- **Passage provided**
---*---

# HELP forced to solids



## Jonathan Wong (Dec 4, 2014)

cant find any plywood that is good enough,most of my hardware or furniture stores sell well......not so good plywood.I got plenty of good quality SOLID teak and oak,but i heard solids are dangerous and WILL snap and take your eye out,is that true?im not gonna let the lack of plywood problem hold me down.Your opinion on solid boardcuts?Are they really that dangerous?i tried laminating but all my boards are 1 inchers so thats out window :question:


----------



## Mister Magpie (Apr 10, 2013)

Jonathan,

Using 1" thick boards of *hard* lumber is possible, depending upon the type of wood, style of slingshot, and size of ammo you intend to use. Many small shooters can be successfully made using boards, but you have to be careful. Boards are not recommended if you use heavy bandsets, with full size frames, and heavy ammo. If you use a board, you need to compensate and make sure the design is sturdier. IMHO

You have to experiement a bit and be willing to put some pieces through some controlled stress tests.The one below was made from 1.5" stock.









I hope that helps a little bit.

Darren


----------



## Charles (Aug 26, 2010)

Be careful of the grain and the design you use. All the old Wham O slingshots were board cuts.









Cheers .... Charles


----------



## JonM (Aug 17, 2013)

You'll have some luck by cross laminating thinner boards. I generally go 45 degrees in either direction from the first layer, using epoxy :wave:


----------



## harpersgrace (Jan 28, 2010)

Nothing at all wrong with solid boards as long as you do 4 things, use a classic no frills design, watch the grain orientation, don't overpower the frame with extra heavy bands, and learn how to shoot, solid board cuts do not like fork hits.


----------



## DogBox (Aug 11, 2014)

What to try to avoid, like everyone is saying is having grain follow in a suspect place... To borrow Charles' photo...







Where I have circled is - if this one was to break; this would be where it would happen.

Choose a dense wood, or, find a "tree fork" that you can start on. Have a look at some of the "Naturals" others have done to get some ideas. The more you do will help you into the fascinating hobby of slingshots!

If you really get stuck, some of the Vendors [sellers associated with the forum] have pieces of Multiplex so you can make your own..

DB


----------



## AZshooter (May 1, 2011)

Those 1 inch solid boards could be cut in strips bent and laminated into a nearly indestructible slingshot...if you don`t mind doing the extra work...See WINGSHOOTER`s tutorial on youtube....titled...Sling tutorial by Roger Henrie...https://www.youtube.com/watch?v=BUOjgVPMjfl....


----------

---*---

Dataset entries
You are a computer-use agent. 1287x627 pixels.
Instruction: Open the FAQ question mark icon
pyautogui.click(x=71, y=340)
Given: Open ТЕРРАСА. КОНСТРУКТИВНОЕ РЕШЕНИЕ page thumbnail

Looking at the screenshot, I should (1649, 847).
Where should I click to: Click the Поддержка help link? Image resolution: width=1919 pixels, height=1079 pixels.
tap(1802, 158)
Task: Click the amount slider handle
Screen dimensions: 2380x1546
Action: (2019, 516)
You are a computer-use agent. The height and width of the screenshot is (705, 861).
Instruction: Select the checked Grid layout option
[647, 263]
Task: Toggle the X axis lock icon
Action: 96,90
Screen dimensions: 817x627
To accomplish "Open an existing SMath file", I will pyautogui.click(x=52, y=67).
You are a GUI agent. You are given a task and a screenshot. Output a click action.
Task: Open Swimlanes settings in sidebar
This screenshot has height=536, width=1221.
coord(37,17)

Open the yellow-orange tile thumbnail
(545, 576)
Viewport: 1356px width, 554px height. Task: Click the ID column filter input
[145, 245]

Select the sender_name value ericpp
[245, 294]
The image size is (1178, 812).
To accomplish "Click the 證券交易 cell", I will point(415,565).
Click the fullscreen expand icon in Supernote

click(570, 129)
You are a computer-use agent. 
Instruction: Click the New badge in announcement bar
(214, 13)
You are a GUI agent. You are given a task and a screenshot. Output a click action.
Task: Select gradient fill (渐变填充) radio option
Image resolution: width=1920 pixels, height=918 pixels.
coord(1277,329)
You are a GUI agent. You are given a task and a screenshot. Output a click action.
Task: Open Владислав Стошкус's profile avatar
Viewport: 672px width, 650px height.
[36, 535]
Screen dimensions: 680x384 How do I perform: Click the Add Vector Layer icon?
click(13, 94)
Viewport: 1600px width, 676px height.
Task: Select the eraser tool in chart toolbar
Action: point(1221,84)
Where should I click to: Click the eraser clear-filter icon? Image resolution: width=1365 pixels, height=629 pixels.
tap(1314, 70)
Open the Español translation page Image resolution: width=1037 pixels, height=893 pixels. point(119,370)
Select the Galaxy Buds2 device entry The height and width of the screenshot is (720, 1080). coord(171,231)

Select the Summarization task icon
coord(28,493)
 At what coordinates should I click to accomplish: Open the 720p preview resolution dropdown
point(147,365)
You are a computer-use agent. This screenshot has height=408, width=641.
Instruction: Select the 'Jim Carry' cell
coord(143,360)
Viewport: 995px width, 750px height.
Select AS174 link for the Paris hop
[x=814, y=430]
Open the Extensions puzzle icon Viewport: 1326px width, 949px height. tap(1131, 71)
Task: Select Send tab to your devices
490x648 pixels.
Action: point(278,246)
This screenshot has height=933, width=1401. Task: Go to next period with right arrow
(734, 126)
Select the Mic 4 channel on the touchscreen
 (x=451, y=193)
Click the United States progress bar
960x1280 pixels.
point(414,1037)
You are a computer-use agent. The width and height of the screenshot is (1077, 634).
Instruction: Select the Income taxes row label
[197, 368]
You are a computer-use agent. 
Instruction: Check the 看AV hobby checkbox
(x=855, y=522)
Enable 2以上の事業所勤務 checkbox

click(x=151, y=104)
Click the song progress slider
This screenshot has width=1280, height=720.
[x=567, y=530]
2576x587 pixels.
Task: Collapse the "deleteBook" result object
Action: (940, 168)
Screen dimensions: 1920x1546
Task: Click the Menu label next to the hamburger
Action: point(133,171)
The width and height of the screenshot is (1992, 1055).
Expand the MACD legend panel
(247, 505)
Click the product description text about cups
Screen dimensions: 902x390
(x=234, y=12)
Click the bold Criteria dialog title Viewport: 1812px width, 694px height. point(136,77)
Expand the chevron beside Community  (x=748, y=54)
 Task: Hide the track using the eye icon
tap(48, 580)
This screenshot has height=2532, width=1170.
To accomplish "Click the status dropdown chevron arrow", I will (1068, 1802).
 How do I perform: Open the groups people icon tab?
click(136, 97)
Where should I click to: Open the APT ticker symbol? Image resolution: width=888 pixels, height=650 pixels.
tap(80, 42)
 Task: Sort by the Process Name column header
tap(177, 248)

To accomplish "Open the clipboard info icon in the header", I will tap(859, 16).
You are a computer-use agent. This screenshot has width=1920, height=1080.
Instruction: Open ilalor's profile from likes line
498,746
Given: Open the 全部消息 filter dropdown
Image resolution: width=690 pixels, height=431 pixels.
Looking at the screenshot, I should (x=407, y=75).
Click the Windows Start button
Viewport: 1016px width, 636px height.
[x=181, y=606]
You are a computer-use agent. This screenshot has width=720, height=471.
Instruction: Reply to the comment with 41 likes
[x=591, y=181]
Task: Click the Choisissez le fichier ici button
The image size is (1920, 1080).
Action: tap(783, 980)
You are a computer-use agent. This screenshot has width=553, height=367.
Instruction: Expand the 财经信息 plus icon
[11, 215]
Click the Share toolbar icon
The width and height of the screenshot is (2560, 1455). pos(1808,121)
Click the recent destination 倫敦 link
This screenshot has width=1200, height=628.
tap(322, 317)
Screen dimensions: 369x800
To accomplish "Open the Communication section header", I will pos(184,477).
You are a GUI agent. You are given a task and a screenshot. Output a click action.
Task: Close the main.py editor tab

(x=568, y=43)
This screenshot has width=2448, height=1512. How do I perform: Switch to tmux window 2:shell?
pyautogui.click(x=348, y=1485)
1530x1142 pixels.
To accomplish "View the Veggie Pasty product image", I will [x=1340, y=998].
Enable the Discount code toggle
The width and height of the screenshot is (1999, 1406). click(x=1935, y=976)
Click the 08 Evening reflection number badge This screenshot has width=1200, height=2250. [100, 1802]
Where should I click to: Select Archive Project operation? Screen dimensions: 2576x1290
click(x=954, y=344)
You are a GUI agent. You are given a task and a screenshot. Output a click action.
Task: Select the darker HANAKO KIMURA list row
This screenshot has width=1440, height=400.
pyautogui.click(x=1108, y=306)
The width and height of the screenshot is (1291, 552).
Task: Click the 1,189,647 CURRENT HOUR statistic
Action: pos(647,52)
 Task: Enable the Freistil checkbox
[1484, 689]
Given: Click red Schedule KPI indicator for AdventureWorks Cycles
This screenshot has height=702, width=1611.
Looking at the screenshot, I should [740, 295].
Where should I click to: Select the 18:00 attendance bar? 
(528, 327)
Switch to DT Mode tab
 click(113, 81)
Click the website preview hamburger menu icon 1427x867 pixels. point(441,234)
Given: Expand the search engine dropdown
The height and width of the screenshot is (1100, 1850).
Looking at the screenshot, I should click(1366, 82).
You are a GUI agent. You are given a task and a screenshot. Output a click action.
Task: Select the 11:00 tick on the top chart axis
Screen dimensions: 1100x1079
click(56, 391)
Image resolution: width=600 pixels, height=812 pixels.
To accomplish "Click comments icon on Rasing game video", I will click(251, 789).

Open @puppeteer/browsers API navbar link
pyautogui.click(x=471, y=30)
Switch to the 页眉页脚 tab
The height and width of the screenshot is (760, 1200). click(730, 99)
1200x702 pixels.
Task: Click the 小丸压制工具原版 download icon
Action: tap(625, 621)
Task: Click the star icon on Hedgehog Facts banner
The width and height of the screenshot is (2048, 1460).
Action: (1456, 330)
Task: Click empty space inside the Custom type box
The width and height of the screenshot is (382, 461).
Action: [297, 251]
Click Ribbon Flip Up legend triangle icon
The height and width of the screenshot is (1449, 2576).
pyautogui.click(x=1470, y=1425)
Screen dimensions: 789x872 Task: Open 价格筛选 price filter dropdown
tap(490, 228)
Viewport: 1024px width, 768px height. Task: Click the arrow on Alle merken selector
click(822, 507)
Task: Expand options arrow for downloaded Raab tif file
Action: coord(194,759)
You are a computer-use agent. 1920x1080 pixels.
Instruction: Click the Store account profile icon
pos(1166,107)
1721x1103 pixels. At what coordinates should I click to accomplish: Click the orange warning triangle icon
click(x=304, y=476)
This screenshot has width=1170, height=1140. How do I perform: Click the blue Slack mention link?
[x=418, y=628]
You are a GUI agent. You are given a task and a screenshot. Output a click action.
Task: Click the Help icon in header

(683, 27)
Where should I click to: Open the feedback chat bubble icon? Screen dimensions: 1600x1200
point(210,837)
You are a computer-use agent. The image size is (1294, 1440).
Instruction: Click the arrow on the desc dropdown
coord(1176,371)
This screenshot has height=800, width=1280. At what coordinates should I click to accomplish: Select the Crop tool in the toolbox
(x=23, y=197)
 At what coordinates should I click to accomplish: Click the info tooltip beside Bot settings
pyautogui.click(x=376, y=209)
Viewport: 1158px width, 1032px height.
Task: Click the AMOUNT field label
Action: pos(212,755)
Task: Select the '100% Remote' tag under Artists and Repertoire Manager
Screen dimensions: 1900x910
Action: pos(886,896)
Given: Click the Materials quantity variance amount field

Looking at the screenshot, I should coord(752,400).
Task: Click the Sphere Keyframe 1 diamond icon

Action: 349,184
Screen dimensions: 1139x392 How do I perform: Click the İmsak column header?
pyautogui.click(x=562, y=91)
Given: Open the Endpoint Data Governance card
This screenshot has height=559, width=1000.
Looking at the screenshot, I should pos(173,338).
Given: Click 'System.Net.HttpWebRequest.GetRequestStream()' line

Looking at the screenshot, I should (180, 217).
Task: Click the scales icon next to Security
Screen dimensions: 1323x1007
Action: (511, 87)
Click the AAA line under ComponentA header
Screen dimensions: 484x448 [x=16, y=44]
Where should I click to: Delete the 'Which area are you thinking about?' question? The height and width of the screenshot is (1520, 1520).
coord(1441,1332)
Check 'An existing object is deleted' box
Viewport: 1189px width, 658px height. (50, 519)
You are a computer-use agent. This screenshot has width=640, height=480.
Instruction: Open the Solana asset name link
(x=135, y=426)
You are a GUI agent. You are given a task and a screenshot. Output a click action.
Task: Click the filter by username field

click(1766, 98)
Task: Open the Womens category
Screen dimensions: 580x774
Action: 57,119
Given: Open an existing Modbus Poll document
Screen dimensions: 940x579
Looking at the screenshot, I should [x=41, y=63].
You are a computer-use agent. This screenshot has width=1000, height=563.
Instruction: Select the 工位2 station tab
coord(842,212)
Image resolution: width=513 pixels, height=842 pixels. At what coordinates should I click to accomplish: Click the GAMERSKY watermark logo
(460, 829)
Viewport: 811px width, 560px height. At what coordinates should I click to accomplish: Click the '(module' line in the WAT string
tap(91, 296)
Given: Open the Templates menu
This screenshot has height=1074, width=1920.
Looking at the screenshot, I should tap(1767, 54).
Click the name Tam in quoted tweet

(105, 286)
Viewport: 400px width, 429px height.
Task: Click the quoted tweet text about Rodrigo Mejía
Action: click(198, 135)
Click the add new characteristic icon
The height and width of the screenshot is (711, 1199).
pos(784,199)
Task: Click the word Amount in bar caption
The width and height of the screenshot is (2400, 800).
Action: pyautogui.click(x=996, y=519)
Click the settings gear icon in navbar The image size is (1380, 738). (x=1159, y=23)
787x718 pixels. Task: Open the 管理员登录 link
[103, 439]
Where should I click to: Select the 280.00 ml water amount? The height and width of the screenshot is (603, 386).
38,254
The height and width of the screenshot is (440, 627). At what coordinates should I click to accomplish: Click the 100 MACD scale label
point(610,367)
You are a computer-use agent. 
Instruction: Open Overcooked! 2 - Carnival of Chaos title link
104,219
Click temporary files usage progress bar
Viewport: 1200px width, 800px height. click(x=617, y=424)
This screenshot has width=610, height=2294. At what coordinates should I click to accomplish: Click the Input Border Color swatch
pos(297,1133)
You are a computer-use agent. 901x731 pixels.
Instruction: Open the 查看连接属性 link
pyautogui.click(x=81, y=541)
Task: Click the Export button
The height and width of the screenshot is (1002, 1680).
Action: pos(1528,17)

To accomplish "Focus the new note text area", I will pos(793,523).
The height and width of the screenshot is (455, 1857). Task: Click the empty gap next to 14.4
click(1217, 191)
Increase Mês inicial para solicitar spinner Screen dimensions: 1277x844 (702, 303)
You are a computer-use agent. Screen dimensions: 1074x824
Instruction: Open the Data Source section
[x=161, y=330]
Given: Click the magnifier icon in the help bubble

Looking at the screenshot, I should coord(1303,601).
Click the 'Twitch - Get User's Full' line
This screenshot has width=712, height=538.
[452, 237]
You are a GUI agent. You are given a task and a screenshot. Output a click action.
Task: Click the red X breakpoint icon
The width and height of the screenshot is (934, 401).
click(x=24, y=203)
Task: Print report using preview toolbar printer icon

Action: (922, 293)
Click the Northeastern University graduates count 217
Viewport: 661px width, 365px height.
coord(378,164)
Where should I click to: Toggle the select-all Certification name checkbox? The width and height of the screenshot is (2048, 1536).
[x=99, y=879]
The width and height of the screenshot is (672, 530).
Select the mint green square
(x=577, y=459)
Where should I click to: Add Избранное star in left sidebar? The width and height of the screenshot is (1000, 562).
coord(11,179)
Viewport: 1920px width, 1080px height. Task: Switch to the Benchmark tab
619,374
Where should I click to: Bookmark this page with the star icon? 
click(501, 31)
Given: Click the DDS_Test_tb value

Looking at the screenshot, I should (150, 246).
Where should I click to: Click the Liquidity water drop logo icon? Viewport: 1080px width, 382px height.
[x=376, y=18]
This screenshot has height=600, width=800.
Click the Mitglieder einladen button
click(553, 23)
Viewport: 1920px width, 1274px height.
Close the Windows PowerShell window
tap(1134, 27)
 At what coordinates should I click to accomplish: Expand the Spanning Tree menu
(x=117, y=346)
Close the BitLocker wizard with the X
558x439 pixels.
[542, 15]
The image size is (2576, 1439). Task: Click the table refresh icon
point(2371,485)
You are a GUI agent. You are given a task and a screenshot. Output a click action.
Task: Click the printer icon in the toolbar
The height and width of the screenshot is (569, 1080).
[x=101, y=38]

---*---

- **Problems and tasks**
1. Restate word for word the part of the forum thread on solid-board slingshots starting at "## Jonathan Wong" and ending at "(Apr 10, 2013)".
2. In the forum thread on solid-board slingshots, why does harpersgrace say a person using a solid board cut should learn how to shoot? Answer in one to three sentences.
3. List the four things harpersgrace says to do when using solid boards in the forum thread on solid-board slingshots.
Please answer from the forum thread on solid-board slingshots alone, not from the material.

- **Task answers**
1.
## Jonathan Wong (Dec 4, 2014)

cant find any plywood that is good enough,most of my hardware or furniture stores sell well......not so good plywood.I got plenty of good quality SOLID teak and oak,but i heard solids are dangerous and WILL snap and take your eye out,is that true?im not gonna let the lack of plywood problem hold me down.Your opinion on solid boardcuts?Are they really that dangerous?i tried laminating but all my boards are 1 inchers so thats out window :question:


----------



## Mister Magpie (Apr 10, 2013)

2. Harpersgrace says solid board cuts do not like fork hits, so learning to shoot well is one of the four things that make solid boards safe to use.

3.
- Use a classic no-frills design.
- Watch the grain orientation.
- Don't overpower the frame with extra heavy bands.
- Learn how to shoot.